Segundo preocupação do Gabinete de coordenação dos assuntos da ONU (Ocha) manifestada hoje (sexta-feira), "essas últimas semanas, a cólera aumentou em número de casos em pelo menos 18 porcento em relação aos registados em meados de Dezembro".
A cólera, infecção intestinal aguda devido a ingestão de água ou de alimentos contaminados pelo bacilo Vibrio cholerae, e endémica no leste do país, com 14 mil casos por ano.
No Sul - Kivu (leste), a cólera está em nítida progressão segundo o porta-voz do Gabinete de coordenação dos assuntos humanitários da ONU, Elisaberh Byrs.
A malária tomou igualmente uma rápida evolução na cidade de Kinshasa, onde foram contabilizados 248 casos sem o mês de Dezembro, representando 25 porcento dos registados na capital em um ano.
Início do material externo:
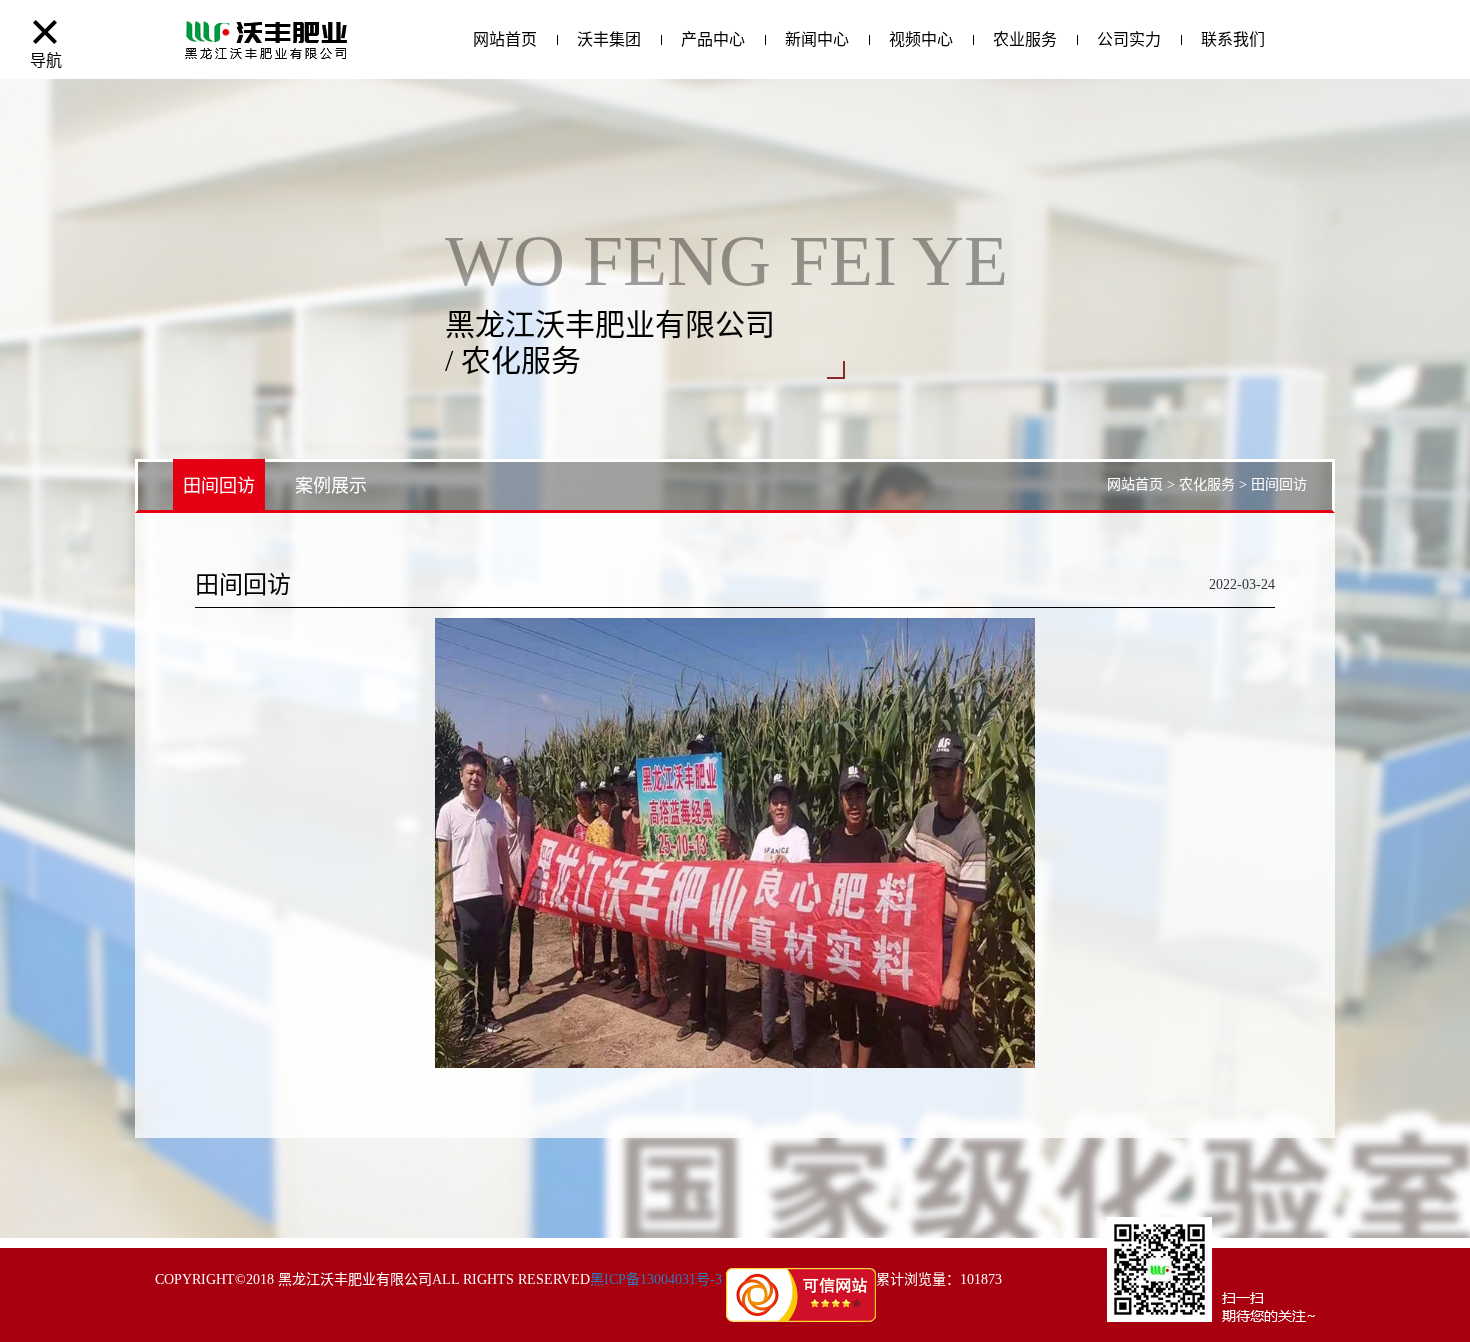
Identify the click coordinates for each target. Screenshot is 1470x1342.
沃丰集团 (609, 40)
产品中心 (713, 40)
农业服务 (1025, 40)
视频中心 (921, 40)
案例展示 (331, 486)
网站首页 (505, 40)
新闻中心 (817, 40)
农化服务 (1207, 484)
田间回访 (219, 486)
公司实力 (1129, 40)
Em Ituri também, na região da província Oriental, a doença afectou 500 novas pessoas entre meados de Dezembro e de Janeiro.
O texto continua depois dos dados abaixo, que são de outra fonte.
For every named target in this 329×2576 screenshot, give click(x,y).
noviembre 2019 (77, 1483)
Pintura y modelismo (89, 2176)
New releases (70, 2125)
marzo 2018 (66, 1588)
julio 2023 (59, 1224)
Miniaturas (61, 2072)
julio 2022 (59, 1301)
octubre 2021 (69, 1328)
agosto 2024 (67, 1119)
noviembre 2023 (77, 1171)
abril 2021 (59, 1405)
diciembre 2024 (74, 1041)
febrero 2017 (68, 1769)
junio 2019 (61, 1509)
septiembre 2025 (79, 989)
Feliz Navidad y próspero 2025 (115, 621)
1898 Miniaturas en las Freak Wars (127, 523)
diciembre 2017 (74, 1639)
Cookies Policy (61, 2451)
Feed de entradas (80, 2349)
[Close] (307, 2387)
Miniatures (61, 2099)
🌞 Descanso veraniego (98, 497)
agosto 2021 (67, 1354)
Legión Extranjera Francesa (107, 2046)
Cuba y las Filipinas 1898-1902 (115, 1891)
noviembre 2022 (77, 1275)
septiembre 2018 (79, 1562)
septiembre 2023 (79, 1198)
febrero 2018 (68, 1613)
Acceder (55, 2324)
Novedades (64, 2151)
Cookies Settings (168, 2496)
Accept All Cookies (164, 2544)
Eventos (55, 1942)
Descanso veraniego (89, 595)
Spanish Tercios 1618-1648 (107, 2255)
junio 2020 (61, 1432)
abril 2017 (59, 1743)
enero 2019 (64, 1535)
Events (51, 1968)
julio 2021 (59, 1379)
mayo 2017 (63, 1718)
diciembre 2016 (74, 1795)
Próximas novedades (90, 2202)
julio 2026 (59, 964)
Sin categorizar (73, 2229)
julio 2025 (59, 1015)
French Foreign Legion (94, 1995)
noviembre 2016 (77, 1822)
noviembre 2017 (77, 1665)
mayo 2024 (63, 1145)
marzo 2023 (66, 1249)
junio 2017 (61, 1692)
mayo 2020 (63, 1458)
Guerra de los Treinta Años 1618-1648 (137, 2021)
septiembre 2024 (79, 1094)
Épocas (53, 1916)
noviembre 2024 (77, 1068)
Para evitar que a cólera não se torne endémica também ao longo do rio Congo, a ONU vai conceder 9,1 milhões de dólares (sete milhões de euros) do seu fundo de intervenção de urgência a Organização Mundial da Saúde (OMS) e ao Fundo das Nações Unidas para a Infância (UNICEF).
Este dinheiro permitiria às organizações humanitárias ajudar os doentes e intensificar os seus esforços na luta contra a propagação da doença, desinfectando com cloro os barcos que circulam sobre o rio, os poços assim como as fontes de água no domicilio, segundo a ONU.